Module-11E
Module 11E : Hands On : Apache Pig Complex Datatype practice : Available (Length 16 Minutes)
1. Example 1 : Loading Complex Datatypes
2. Example 2 : Loading compressed files
3. Example 3 : Store relation as compressed files
4. Example 4 : Nested FOREACH statements to solved same problem.
Example 1 : Loading Complex Datatypes (HandsOn):
Step 1 : Download complex data
Step 2 : Below is the schema for the data.
member = tuple(member_id:int , member_email:chararray , name:tuple(first_name:chararray, middle_name:chararray, last_name:chararray) , course_list:bag{course(course_name:chararray)} , technology:map[tech_name:chararray] )
Step 3 : Upload data in hdfs first at /user/cloudera/Training/pig/complexData.txt
Step 4 : Now write Pig script using above schema to load the data and create a relation out of this.
hadoopexamMember = LOAD '/user/cloudera/Training/pig/complexData.txt' using PigStorage('|')
AS (member_id:int , member_email:chararray , name:tuple(first_name:chararray, middle_name:chararray, last_name:chararray) , course_list:bag{course: tuple(course_name:chararray)} , technology:map[chararray] ) ;
DESCRIBE hadoopexamMember ;
DUMP hadoopexamMember ;
Step 5 : Now find all the course lists subscribed by each member and its programming skills (To analyze , based on programming skills which all course they are interested in , so this results can be helpful to recommend same course list to similar member having same programming skills)
primaryProgramming = FOREACH hadoopexamMember GENERATE member_id, member_email, name.first_name, course_list, technology#'programming1' ;
DESCRIBE primaryProgramming ;
DUMP primaryProgramming ;
Step 6 : Now see some flatten results.
getFirstCourseSubscribed = FOREACH hadoopexamMember GENERATE member_id, member_email, name.first_name, FLATTEN(course_list), technology#'programming1' ;
DESCRIBE getFirstCourseSubscribed ;
DUMP getFirstCourseSubscribed ;
Step 7 : Get number of courses subscribed by each user
memberCourseCount= FOREACH hadoopexamMember GENERATE member_email, COUNT(course_list);
dump memberCourseCount;
Note : We will see flatten operator in coming modules.

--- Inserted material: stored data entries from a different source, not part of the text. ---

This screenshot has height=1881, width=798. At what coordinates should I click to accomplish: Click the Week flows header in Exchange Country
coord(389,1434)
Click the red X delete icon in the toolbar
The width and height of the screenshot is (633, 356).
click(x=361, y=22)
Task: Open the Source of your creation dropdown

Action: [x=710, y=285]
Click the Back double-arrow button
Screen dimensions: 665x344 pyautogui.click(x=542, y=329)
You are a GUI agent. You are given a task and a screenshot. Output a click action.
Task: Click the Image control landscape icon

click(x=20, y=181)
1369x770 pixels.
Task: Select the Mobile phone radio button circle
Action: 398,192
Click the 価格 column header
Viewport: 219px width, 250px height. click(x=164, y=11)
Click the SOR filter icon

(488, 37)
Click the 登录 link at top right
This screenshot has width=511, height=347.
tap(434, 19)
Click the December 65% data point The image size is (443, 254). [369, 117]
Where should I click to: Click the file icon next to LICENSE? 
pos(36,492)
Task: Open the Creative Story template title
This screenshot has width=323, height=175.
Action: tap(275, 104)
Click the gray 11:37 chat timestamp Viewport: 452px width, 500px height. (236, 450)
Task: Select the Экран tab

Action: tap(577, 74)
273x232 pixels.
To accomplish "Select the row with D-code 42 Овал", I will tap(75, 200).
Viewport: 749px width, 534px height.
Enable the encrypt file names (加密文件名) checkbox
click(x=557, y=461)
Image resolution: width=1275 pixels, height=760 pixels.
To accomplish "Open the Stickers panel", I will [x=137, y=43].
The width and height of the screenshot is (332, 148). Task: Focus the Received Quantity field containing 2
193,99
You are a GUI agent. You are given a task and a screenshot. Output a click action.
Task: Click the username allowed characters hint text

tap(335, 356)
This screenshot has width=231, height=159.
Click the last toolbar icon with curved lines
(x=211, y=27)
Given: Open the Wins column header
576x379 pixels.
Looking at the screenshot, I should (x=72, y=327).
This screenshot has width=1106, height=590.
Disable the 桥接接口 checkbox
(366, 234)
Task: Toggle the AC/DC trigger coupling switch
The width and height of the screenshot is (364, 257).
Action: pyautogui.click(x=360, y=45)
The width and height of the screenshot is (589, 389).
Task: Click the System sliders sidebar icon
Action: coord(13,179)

Example 2 : Loading compressed files (HandsOn):
Step 1 : Download compressed file.
Step 2 : Upload in hdfs using Hue
Step 3 : Load compressed data using Pig
hadoopexamCompress = Load '/user/cloudera/Training/pig/complexData.txt.gz' using PigStorage('|') AS (member_id:int
, member_email:chararray , name:tuple(first_name:chararray, middle_name:chararray, last_name:chararray) , course_list:bag{course: tuple(course_name:chararray)} , technology:map[chararray] ) ;
DESCRIBE hadoopexamCompress ;
DUMP hadoopexamCompress ;
Example 3 : Store relation as compressed files (HandsOn):
STORE hadoopexamMember INTO '/user/cloudera/Training/pig/output/complexData.txt.bz2' using PigStorage('|') ;
Now check in HDFS using Hue, that following directory has been created or not in HDFS.
/user/cloudera/Training/pig/output/complexData.txt.bz2
Note : Bag does not guarantee that their tuples will always be in order.
Example 4 : Nested FOREACH statements to solved same problem. (HandsOn):
memberScore = load '/user/cloudera/HEPig/handson11/module11Score.txt' USING PigStorage('|') as (email:chararray, spend1:int, spend2:int);
DESCRIBE memberScore;
memberScore: {email: chararray,spend1: int,spend2: int}
groupedScore = group memberScore by email; -- produces bag memberScore containing all the records for a given value of email
DESCRIBE groupedScore;
groupedScore: {group: chararray,memberScore: {(email: chararray,spend1: int,spend2: int)}}
result = foreach groupedScore { individualScore = foreach memberScore generate (spend1+spend2);--it will iterate only over the records of memberScore bag generate group, SUM(individualScore); };
dump result;
describe result;
result: {group: chararray,long}